Decay is not the sole reason you may require a filling though, cracked or broken teeth, teeth that have been worn, things like hard brushing and tooth grinding can contribute to the need for a filling.
Steps to having a filling done
When you visit the dentist to have a filling done, you may be given a local anaesthetic to numb the area, if deemed necessary. Next, the dentist will remove the decay from the tooth using some tools.
Once the decay is removed, the dentist will then shape the tooth to prepare for the filling. Different types of material require different retention techniques. Your dentist may put a baselining down to protect the tooth’s pulp (which is where the nerves are).
If your dentist is placing a bonded filling, they will etch the tooth with a gel, followed by primer and bond. These steps are necessary for the filling to stick to the tooth. It is important to keep the tooth dry during this process, the dentist may use cotton rolls and a cheek pad to assist with this as saliva is natural.

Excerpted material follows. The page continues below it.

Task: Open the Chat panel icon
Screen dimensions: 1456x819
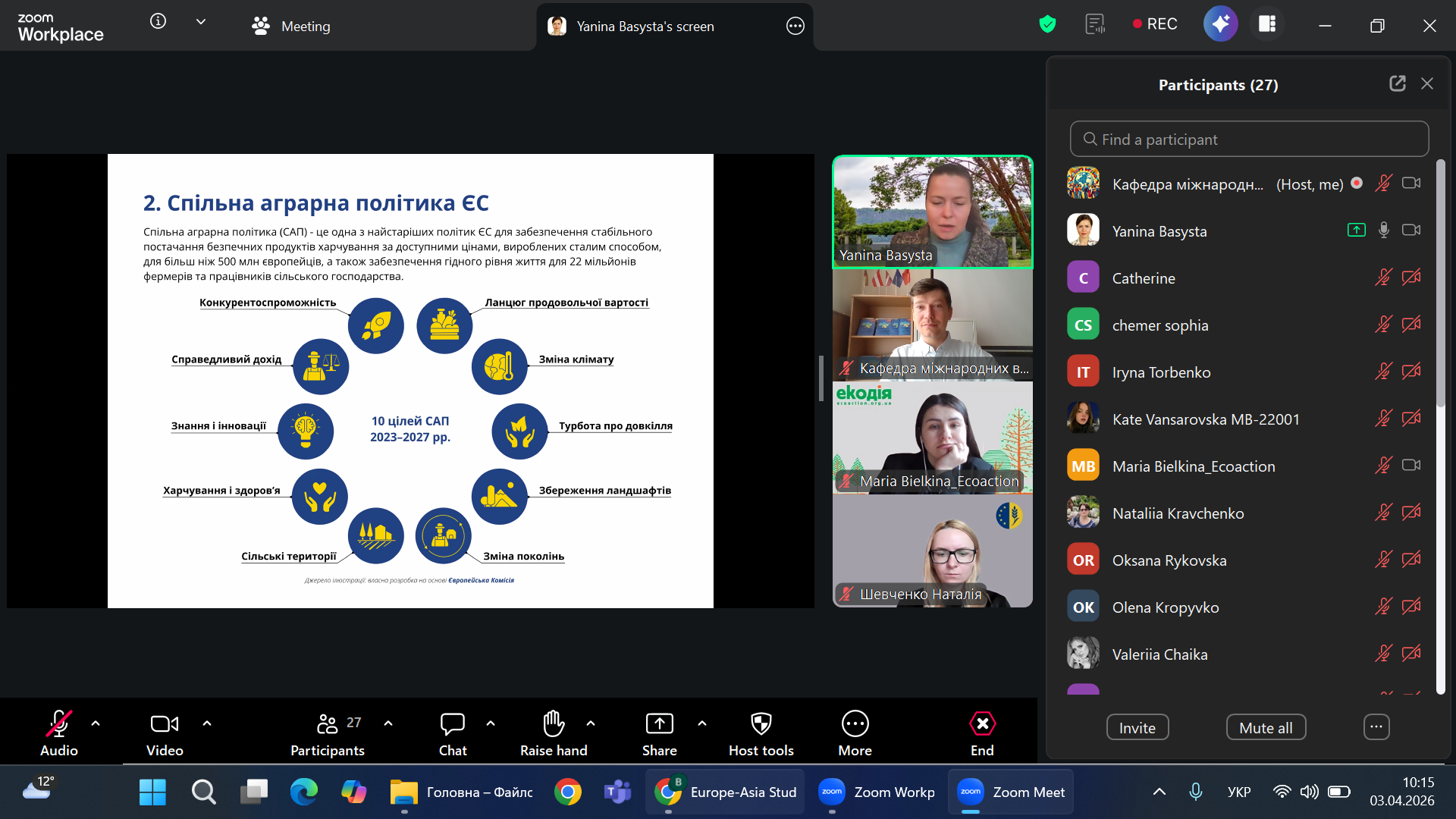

Certain types of fillings are “set” by a special light. With these fillings, your dentist will layer the material, stopping several times to shine a bright light on the resin. This “sets” the material and makes it strong.
Finally, after the filling is placed, your dentist will polish the filling and check your bite is normal.
After a filling
After a filling is complete, some people feel sensitivity for a few days or weeks. The most common reason for sensitivity is the filling is too high and not suiting your bite, sometimes (especially when we are numb) it is hard to detect a high spot. The high spot can be minor but can create pressure if this is the case. Another reason for post filling sensitivity can be the proximity of the filling to the nerve. The nerve may be inflamed and can take some time to settle. If the pain becomes worse or you are concerned, call your dentist for a check.
Keeping your fillings
Although some fillings can last for many years, the average life span of a composite filling is between 7 to 10 years.
Your dentist will examine your fillings at your check up appointments. You may require x-rays if the dentist thinks the filling has cracked or if they think decay could be forming under the filling. Visit your dentist regularly for a check-up, at this appointment they will review any fillings that may be of concern.